## Page text
Storage switches that support virtual SAN technology enable storage layer virtualization. VSANs allow administrators to pool disks and storage arrays on a common infrastructure and logically distribute storage among applications (Figure 6). A virtualized storage layer does not require the purchase of dedicated storage or SAN switches for new applications. VSANs segregate fabric services among logical groups to decrease the fault domain and minimize fabric disruptions during planned and unplanned outages on the SAN. Administrators can then consistently manage these separate virtual fabrics and apply comprehensive security policies across the entire consolidated storage infrastructure.
As with a virtualized network layer, virtualized storage promotes efficient resource usage, reduces costs, and expedites the deployment of new applications. Virtualization also simplifies management by combining dedicated SAN islands onto a common SAN. Today's SAN switching technology provides multiprotocol support and optical transports that enable federal IT managers to address disaster recovery and Continuity of Operations (COOP) policies and regulations by extending the SAN across the WAN.
Compute Layer Consolidation and Virtualization
The final element of end-to-end data center consolidation and virtualization resides at the compute layer. Compute consolidation connects server resources via an intelligent compute or cluster area network (CAN). Server resources are assigned to virtual server groups (VSGs) and dynamically reassigned as needed (Figure 7). Based on the assigned VSG, diskless servers remotely boot the appropriate operating system (OS) and execute applications as assigned by the administrator. Compute consolidation reduces costs and increases efficiency by allowing the use of standard servers in pooled configurations. Combined with a virtualized storage layer, compute layer virtualization significantly decreases the time it takes to bring up new applications and services.
Figure 6. Data Center Architecture with Virtualized Network and Storage Layers
Figure 7. End-to-End Virtualized Data Center Architecture
End-to-End Intelligent Services
The growth of application silos in legacy data centers poses a challenge for the deployment of intelligent services. Each silo requires separate security, optimization, backup, and disaster recovery planning, which increases complexity and cost and complicates system management across the data center. A consolidated data center with pooled resources streamlines the deployment of intelligent services. Like other data center resources, the intelligent services are shared and dynamically assigned where needed.
Intelligent data center services include an abundance of features that affect availability, resource optimization, security, and performance. The effective deployment of intelligent services requires an end-to-end design in which the requisite services are applied at each layer of the data center architecture (Figure 8).

## Job 1
For each statement, say whether it agrees with the data center virtualization text. Answer yes or no, and quote the deciding words of the text. (a) A virtualized storage layer requires the purchase of dedicated SAN switches for new applications. (b) Diskless servers remotely boot an operating system according to the assigned VSG. (c) In legacy data centers, all application silos share a single security plan.
## Job 2
Replace "standard servers" with "commodity servers" in the passage of the data center virtualization text starting at "Compute Layer Consolidation" and ending at "applications and services.", and write out the revised passage.
The lines on this page can be set aside; only the text is needed.

## Input data
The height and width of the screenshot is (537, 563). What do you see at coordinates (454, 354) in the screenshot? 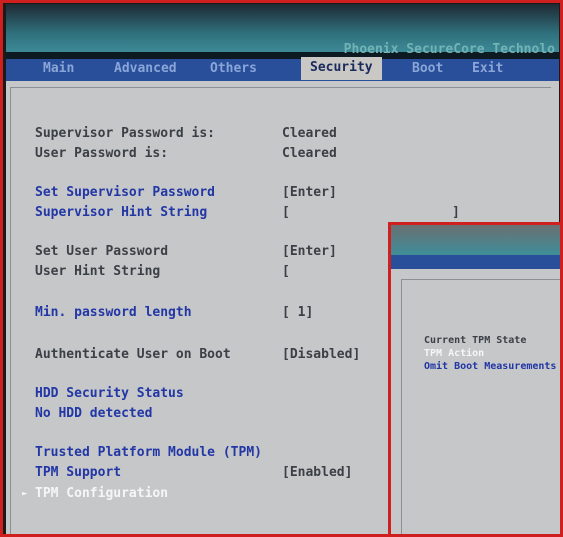
I see `tpm-action-item: TPM Action` at bounding box center [454, 354].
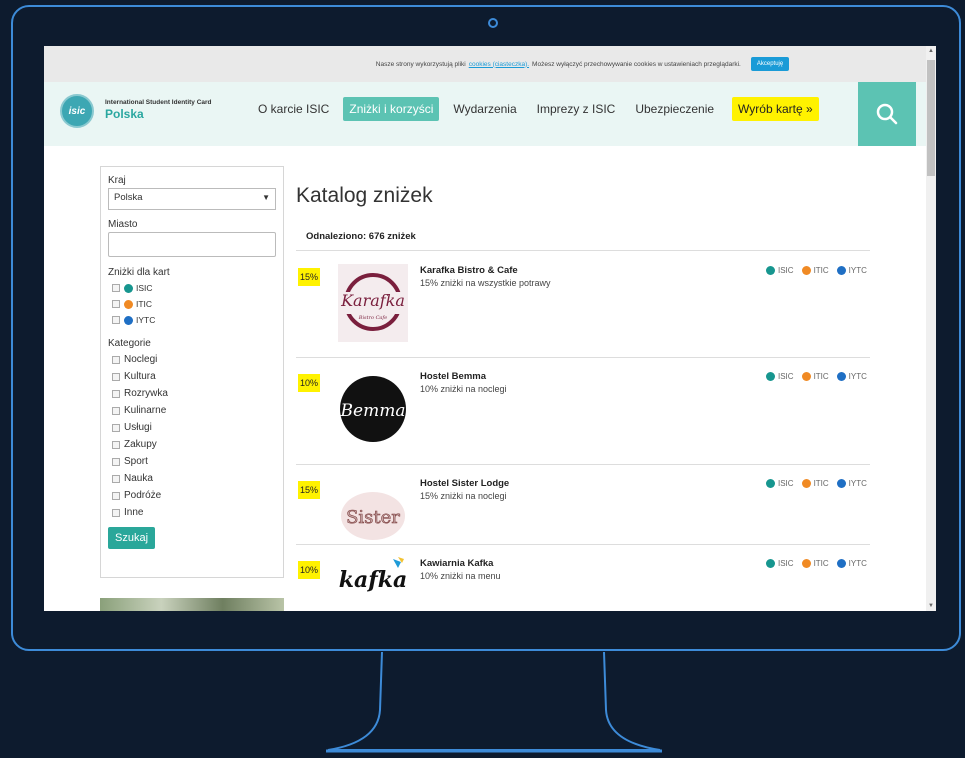 The height and width of the screenshot is (758, 965). I want to click on category-uslugi: Usługi, so click(192, 428).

## Task output 1
(a) No: "A virtualized storage layer does not require the purchase of dedicated storage or SAN switches for new applications."
(b) Yes: "Based on the assigned VSG, diskless servers remotely boot the appropriate operating system (OS)"
(c) No: "Each silo requires separate security, optimization, backup, and disaster recovery planning"

## Task output 2
Compute Layer Consolidation and Virtualization
The final element of end-to-end data center consolidation and virtualization resides at the compute layer. Compute consolidation connects server resources via an intelligent compute or cluster area network (CAN). Server resources are assigned to virtual server groups (VSGs) and dynamically reassigned as needed (Figure 7). Based on the assigned VSG, diskless servers remotely boot the appropriate operating system (OS) and execute applications as assigned by the administrator. Compute consolidation reduces costs and increases efficiency by allowing the use of commodity servers in pooled configurations. Combined with a virtualized storage layer, compute layer virtualization significantly decreases the time it takes to bring up new applications and services.